▶ _The task_: Establish how many lines in the entries hold the string "each". The number by itself is the whole answer.

▶ _Input_:
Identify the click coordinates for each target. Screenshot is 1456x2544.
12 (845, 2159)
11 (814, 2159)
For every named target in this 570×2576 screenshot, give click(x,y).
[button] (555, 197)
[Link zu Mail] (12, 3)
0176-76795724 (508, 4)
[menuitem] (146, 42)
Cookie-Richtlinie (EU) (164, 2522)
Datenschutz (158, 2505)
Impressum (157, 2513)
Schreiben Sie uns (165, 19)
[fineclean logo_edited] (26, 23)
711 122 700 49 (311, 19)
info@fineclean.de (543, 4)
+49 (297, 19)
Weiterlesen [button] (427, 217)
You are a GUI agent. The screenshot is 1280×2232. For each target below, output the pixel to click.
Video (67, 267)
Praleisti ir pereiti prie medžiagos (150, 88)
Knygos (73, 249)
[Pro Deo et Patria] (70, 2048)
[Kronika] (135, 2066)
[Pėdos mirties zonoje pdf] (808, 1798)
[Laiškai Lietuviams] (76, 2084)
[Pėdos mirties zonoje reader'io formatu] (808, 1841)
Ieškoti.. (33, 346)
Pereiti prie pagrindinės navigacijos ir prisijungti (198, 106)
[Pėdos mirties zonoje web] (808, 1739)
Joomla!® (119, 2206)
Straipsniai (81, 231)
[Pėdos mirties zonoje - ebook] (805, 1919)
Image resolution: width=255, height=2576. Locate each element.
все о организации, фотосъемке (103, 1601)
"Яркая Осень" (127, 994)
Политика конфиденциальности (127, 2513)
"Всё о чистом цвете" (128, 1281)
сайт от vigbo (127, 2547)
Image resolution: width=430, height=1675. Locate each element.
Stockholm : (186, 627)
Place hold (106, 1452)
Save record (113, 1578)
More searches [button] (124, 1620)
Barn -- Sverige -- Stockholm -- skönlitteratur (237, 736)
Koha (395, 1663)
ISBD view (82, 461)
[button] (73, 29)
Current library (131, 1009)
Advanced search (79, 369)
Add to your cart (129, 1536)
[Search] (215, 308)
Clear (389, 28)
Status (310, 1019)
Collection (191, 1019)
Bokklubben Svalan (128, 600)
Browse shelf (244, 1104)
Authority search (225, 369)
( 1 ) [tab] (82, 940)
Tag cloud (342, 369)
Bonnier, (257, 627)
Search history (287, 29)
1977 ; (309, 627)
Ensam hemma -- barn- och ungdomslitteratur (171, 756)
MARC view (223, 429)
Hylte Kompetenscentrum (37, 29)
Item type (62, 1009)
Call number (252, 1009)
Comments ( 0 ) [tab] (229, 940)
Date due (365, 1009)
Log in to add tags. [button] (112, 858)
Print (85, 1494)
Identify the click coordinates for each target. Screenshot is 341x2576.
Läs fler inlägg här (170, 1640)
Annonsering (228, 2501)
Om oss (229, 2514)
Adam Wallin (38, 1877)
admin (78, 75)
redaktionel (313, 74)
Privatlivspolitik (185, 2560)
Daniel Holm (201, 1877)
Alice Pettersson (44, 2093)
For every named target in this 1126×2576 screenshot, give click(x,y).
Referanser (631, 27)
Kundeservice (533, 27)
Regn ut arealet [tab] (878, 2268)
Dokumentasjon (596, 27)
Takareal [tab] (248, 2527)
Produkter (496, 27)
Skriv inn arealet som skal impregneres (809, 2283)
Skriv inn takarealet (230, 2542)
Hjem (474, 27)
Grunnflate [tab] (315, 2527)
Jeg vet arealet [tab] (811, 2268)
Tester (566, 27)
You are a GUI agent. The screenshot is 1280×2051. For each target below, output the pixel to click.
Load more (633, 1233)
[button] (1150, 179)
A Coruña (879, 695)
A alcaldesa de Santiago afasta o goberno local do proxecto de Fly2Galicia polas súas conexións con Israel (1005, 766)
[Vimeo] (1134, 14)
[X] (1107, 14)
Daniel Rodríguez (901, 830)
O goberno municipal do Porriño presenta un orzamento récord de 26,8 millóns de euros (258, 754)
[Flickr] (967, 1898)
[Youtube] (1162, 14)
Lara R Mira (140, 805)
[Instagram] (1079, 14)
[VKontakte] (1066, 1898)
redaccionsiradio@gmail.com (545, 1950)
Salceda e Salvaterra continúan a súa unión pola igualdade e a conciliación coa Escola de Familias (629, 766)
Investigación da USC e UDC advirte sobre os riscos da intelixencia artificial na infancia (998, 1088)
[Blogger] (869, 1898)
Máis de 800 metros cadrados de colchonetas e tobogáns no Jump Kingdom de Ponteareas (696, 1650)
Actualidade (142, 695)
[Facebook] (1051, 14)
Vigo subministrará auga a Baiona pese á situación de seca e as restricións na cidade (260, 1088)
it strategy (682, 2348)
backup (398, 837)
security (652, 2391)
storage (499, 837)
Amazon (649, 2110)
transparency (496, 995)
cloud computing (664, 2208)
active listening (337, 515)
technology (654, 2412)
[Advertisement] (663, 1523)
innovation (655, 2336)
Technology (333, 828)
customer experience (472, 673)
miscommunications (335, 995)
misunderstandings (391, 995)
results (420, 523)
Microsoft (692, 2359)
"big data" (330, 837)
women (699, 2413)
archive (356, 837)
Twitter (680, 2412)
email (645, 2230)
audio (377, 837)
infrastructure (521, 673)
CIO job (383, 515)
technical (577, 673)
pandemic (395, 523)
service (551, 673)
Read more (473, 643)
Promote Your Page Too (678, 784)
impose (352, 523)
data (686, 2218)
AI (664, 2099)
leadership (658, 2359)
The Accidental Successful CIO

▶ _Result below_: 6